= Textauszug =
____________
Aber das ist nur ein kleiner Teil eines größeren Ganzen.
Wie hören mal wieder etwas von der guten alten ‹47‹, die Vorschrift 157 Paragraf III, den altehrwürdigen klingonischen Sinnspruch ‹Heghlu’meH QaQ jajvam› und einen Auszug jenes Sun Tzu, den bereits Riker in «Der Wächter» auf ähnlich aufmerksamkeitsheischende Art und Weise zitierte.
Daneben gibt es einen Wurmlocheffekt, der gleichermaßen an «2001: Odyssee im Weltraum» wie «Star Trek – Der Film» denken lässt, ohne aus der Zeit gefallen zu wirken.
Besonders angetan war ich allerdings von einem unauffälligen klingonischen Offizier, der L’Rell auf ihrem Spaltschiff zur Seite stand. Der gute Mann hörte nämlich auf den Namen K’Vort, was viele Fans an den inoffiziellen Namen jener Raumschiffklasse erinnert, die gemeinhin als ‹klingonischer Bird of Prey‹ bekannt ist. Den vermeintlichen Namensgeber dieses legendären Schiffstyps einzuschmuggeln ist eine fantastische Idee, die die immensen Möglichkeiten aufzeigt, die eine Serie hat, die gut zehn Jahre vor der Originalserie angesetzt wurde und einige Löcher in der Geschichte stopfen könnte.
Doch leider war dies wohl einer der letzten derartigen Momente…

Leichter Ausweg.
Hätte man es mir im Vorfeld erzählt, so hätte ich nicht geglaubt, dass die Produzenten diesen Weg wählen würden, um die zweite Staffel zu beenden. Die Flucht nach vorn ins dreiunddreißigste Jahrhundert vollzieht einen Looping aus dem Stand und markiert eine 180°-Wende, die es in dieser Form noch nie in der Star-Trek-Geschichte gegeben hat.
Doch diese Premiere ist mitnichten ein perfekter Weg. Sie ist Wasser auf die Mühlen jener Kritiker, die von Beginn an ein Setting in einer Ära zehn Jahre von Captain Kirks historischer Fünfjahresmission monierten. Sie bedeutet ein Einknicken gegenüber allen Beschwerden, die der Serie konstante Fehlgriffe in Design, Einhaltung der Zeitlinie und massive Kanonbrüche vorwarfen. Es ist ein Gesichtsverlust und ein Messer in den Rücken jener tollkühnen Visionäre, die einst diesen mutigen Startpunkt ausgewählt hatten.
Dieser Rückzug in die Zukunft ist vielleicht kein perfekter Weg, aber es ist definitiv besser so.
Nicht nur, weil man sich so doch noch jener Vision Bryan Fullers nähern (vgl. dazu die Einleitung in «Tal der Schatten«), einen schlaglichtartigen Einblick in die Geschichte der Föderation zu liefern, sondern vor allem, weil es den Kurs jener Appeasement-Politik folgerichtig abschließt, den Discovery zu Beginn dieser Staffel einschlug.
____________
= Datenblock =
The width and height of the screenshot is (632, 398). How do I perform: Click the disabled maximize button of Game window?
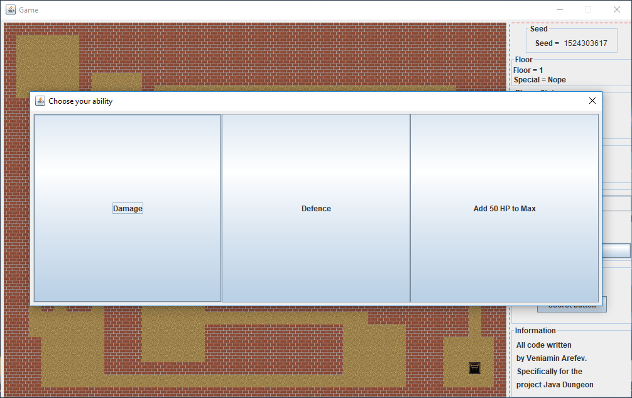588,9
____________
= Zu erledigen =
A) Kopiere aus der Kritik zu Discovery wortgetreu alles von „Hätte man es“ bis hinunter zu „Startpunkt ausgewählt hatten.“.
B) Erkläre in ein bis drei Sätzen, warum laut der Kritik zu Discovery die Flucht ins dreiunddreißigste Jahrhundert trotz allem besser so ist.

= Lösungen unten =
A)
Hätte man es mir im Vorfeld erzählt, so hätte ich nicht geglaubt, dass die Produzenten diesen Weg wählen würden, um die zweite Staffel zu beenden. Die Flucht nach vorn ins dreiunddreißigste Jahrhundert vollzieht einen Looping aus dem Stand und markiert eine 180°-Wende, die es in dieser Form noch nie in der Star-Trek-Geschichte gegeben hat.
Doch diese Premiere ist mitnichten ein perfekter Weg. Sie ist Wasser auf die Mühlen jener Kritiker, die von Beginn an ein Setting in einer Ära zehn Jahre von Captain Kirks historischer Fünfjahresmission monierten. Sie bedeutet ein Einknicken gegenüber allen Beschwerden, die der Serie konstante Fehlgriffe in Design, Einhaltung der Zeitlinie und massive Kanonbrüche vorwarfen. Es ist ein Gesichtsverlust und ein Messer in den Rücken jener tollkühnen Visionäre, die einst diesen mutigen Startpunkt ausgewählt hatten.

B) Die Serie kommt so doch noch der Vision von Bryan Fuller näher, einen schlaglichtartigen Einblick in die Geschichte der Föderation zu geben. Vor allem schließt der Schritt aber folgerichtig den Kurs der Appeasement-Politik ab, den Discovery zu Beginn der Staffel eingeschlagen hat.